The report helps countries improve their review process for maternal deaths at the facility level (hospitals and clinics). It also gives guidance for developing a safe environment (free of blame) for healthcare providers to improve the quality of care at facilities. Lastly, it offers an approach to capture deaths taking place beyond the health system (e.g. home births).
The document presents implementation and case study insights, which include identifying barriers to successful systems. The next global survey will take place in 2017 and will be repeated every two years.
Visit the MamaYe-E4A website to read the evidence summary, and to link to the report and other relevant publications.

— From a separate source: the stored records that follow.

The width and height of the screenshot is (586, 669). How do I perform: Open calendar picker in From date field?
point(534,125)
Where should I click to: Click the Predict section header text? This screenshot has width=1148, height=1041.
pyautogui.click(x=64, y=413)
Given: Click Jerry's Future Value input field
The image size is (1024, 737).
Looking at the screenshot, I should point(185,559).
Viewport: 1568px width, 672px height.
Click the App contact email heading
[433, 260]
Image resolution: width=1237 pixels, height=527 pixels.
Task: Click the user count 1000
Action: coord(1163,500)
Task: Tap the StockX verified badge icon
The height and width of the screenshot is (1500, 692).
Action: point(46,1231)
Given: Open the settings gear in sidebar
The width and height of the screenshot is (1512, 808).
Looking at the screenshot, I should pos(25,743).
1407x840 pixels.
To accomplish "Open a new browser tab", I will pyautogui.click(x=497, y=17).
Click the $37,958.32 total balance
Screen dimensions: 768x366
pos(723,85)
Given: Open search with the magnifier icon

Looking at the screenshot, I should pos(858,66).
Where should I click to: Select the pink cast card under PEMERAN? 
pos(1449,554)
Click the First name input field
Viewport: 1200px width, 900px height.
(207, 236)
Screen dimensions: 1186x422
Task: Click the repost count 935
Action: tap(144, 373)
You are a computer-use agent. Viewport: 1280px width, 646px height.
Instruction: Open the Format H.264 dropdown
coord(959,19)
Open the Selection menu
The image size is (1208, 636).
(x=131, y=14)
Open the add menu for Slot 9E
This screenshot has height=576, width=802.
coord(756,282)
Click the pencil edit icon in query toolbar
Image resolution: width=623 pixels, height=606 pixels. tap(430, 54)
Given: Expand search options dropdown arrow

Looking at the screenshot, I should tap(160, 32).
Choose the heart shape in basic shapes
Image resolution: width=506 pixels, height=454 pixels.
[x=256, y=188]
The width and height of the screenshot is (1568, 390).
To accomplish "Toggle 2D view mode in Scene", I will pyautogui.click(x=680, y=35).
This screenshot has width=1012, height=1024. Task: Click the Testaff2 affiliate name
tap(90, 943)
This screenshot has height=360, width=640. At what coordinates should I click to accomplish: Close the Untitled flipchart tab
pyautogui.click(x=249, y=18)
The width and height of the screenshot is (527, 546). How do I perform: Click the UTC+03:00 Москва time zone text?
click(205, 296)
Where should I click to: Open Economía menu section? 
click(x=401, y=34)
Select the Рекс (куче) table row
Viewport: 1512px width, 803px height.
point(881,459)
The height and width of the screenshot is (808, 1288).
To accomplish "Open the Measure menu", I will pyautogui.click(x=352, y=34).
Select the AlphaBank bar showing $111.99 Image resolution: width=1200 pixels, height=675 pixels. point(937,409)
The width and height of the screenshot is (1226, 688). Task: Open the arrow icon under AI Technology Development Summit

In this article, published in 2011 by the BMC Health Services Research, Belizan and colleagues set out to examine the implementation and management of the Perinatal Problem Identification Programme (PPIP) in South Africa. The authors conducted two workshop sessions to draw on the experiences of clinical care providers. An analytical framework was applied, divided into three phases: ‘pre-implementation’, ‘implementation’ and ‘institutionalisation’. Each phase has two stages of change.
The authors identified four themes that are key to sustaining the implementation of an audit system across the stages of change. These include:
- Drivers of change and teamwork
- Outreach visits and supervisory meetings
- The review of perinatal deaths and feedback meetings
- Communicating and networking
The six stages that correspond to the three phases – before implementation, during implementation and the institutionalisation of the audit programme – include:
- Building awareness
- Committing to audit implementation
- Preparing for audit implementation
- Implementing the audit programme
- Making audit routine practice
- Sustaining the programme
These findings may be applied to other low- and middle-income settings that have high neonatal mortality and are planning on adapting a perinatal audit system. The authors also provide a comprehensive tool to reflect on the implementation and management of a perinatal audit system.
This article, published by the International Journal of Obstetrics and Gynecology in 2014, discusses the development of the Perinatal Problem Identification Programme (PPIP) in South Africa, which was first implemented in a few hospitals in 1990 as a facility audit tool to improve the quality of maternal and newborn care. By 2012, PPIP became a requirement for all public health facilities delivering newborns and was introduced to all districts across the country.
The article describes the various functions of PPIP, including the audit cycle, data entry, verification and analysis, and training. Rhoda and colleagues detail the experiences of two facilities – Western Cape and Mpumalanga – that have been implementing PPIP the longest and offer two differing experiences that may be helpful to other facilities interested in using perinatal death audit. Finally, the authors draw on the strengths, challenges and opportunities of PPIP, concluding that with adequate support, training and guidance, PPIP can help mothers and their newborns survive in South Africa.
Bangladesh has introduced maternal and perinatal death reviews, which triggers action at both the health system and community level. As part of the 2010 pilot, multi-coloured maps were used to plot the number of deaths in the district.